Valuing Stock Warrants

The value of a stock warrant can be based on many things, but the starting point for any valuation is the warrant terms. The warrant terms should be used to define a ballpark valuation, but the final valuation of a warrant should be based on much more than simply the terms.

While a common stock can be valued in a wide variety of ways, cash flow, earnings, growth rate, etc. a warrant will have a strike price and expiration date that provide a jumping off point for valuation. If a warrant has a strike price of $5 (so that you may provide the common stock issuer with a warrant and $5 and they will give you back one share of common stock) then where the common stock is trading will give you an idea of the value of the warrant. In this example, if the common stock is trading at $10 the warrant has a value of $5. But, as we said, this is just the jumping off point.

The warrant will also have an expiration date. This is the date upon which the warrant will become worthless (if you send the issuer a warrant and $5 after it expires they’ll just send you’re $5 back, if you’re lucky). If you’ve traded or are familiar with options, you know that a warrant, like an option, also has time value. In general, the longer the time until expiration the greater the time value.

Continuing with the example above, if our warrant expires in three years it may have another dollar of value in addition to the exercise value. So if the common is trading at $10 our warrant with an exercise price of $5, and three years until expiration, may actually be trading at $6.

If one year from now the common stock is still trading at $10 the warrant may be trading at $5.50. The time decay will not be linear, and just as with an option, the time decay (decreasing value of the time associated with the warrant), will accelerate the closer the warrant comes to its expiration date.
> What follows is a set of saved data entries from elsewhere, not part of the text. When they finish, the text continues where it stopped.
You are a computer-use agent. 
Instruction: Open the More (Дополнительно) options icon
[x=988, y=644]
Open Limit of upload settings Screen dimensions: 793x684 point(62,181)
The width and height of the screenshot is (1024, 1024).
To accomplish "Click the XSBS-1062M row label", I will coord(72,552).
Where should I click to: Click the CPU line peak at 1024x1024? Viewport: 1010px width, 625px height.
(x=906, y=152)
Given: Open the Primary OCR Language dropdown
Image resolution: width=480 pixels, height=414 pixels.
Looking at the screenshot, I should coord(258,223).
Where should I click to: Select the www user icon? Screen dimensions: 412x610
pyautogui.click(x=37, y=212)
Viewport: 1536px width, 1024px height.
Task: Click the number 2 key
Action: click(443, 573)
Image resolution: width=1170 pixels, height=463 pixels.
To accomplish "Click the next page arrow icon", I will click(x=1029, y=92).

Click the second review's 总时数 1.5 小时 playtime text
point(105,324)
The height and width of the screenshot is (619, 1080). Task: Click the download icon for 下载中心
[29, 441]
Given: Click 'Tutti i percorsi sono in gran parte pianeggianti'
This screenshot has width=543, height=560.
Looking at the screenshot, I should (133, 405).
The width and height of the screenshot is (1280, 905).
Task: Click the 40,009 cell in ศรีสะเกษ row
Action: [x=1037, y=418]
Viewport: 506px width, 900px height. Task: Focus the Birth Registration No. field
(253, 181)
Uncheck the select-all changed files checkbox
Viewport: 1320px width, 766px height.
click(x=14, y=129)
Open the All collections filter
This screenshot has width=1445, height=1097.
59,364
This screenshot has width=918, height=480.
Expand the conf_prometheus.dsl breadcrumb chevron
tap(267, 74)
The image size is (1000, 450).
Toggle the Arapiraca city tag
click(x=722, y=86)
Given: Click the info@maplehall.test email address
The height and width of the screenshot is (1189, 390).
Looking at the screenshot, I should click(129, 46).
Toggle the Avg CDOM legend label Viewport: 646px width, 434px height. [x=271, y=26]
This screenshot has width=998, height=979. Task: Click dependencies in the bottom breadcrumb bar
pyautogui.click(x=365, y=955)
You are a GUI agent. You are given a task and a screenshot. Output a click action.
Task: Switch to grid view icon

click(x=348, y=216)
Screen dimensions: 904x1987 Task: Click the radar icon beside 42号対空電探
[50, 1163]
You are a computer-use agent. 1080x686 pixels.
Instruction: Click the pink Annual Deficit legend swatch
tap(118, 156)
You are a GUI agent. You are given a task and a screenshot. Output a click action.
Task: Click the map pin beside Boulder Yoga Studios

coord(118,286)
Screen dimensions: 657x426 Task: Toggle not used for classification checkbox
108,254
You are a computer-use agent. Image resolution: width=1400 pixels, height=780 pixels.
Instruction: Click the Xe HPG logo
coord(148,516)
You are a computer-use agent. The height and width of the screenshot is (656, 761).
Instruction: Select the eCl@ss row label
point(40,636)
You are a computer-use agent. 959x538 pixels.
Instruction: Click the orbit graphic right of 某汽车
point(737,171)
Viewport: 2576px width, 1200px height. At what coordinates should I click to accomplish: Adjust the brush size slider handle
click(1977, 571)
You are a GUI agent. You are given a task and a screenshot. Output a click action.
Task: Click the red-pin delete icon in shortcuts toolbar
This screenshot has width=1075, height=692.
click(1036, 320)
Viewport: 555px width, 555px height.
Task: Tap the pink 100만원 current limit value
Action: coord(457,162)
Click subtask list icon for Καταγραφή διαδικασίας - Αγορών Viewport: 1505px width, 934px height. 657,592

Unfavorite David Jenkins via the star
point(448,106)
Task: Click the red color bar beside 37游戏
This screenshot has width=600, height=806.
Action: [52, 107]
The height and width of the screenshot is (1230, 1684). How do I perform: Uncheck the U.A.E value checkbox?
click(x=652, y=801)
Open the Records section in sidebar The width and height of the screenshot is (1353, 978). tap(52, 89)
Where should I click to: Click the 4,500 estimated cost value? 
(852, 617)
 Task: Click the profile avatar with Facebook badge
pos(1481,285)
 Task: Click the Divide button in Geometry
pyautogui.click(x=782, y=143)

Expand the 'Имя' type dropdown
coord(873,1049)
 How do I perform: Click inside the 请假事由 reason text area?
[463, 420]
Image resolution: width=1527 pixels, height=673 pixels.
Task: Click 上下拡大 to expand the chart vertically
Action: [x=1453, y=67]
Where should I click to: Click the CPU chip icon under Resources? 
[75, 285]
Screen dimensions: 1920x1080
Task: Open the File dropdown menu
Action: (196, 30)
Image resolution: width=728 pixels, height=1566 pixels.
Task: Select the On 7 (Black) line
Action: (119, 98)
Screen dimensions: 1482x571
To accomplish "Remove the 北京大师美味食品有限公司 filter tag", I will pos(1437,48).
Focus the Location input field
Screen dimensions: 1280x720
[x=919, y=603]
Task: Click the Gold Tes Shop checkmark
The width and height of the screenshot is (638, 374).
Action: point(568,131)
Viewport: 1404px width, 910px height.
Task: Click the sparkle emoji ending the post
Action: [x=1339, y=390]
Now that we’ve jumped off, using the strike price and expiration date, what makes the $6 valuation (a warrant with a strike price of $5, common trading at $10, three years until warrant expiration) a good value or too expensive? There are several factors to examine at this point:

  • How volatile is the common stock, the more volatile the stock, the greater the value of the warrant
  • What is the value of the warrant in relation to options with similar terms that are trading on the underlying common, there may be an arbitrage opportunity here
  • Does the company have news pending, such as a litigation claim pending, a drug that is close to receiving approval, etc.; impending news items may impact the value of the warrant
  • Whether or not the warrant is exercisable will have a large impact on the value of the warrant

All of these factors should be taken into consideration when valuing the warrant, but often the market price of a warrant will not reflect these additional nuances. Warrants can be found that are undervalued, or overvalued, just as investors find undervalued and overvalued common stock. Warrants are often traded on small cap and thinly traded common stock, and a thorough examination of both the terms of the warrants, and the circumstances surrounding a company, can yield outsized profits for those willing to put the time in to understand stock warrants.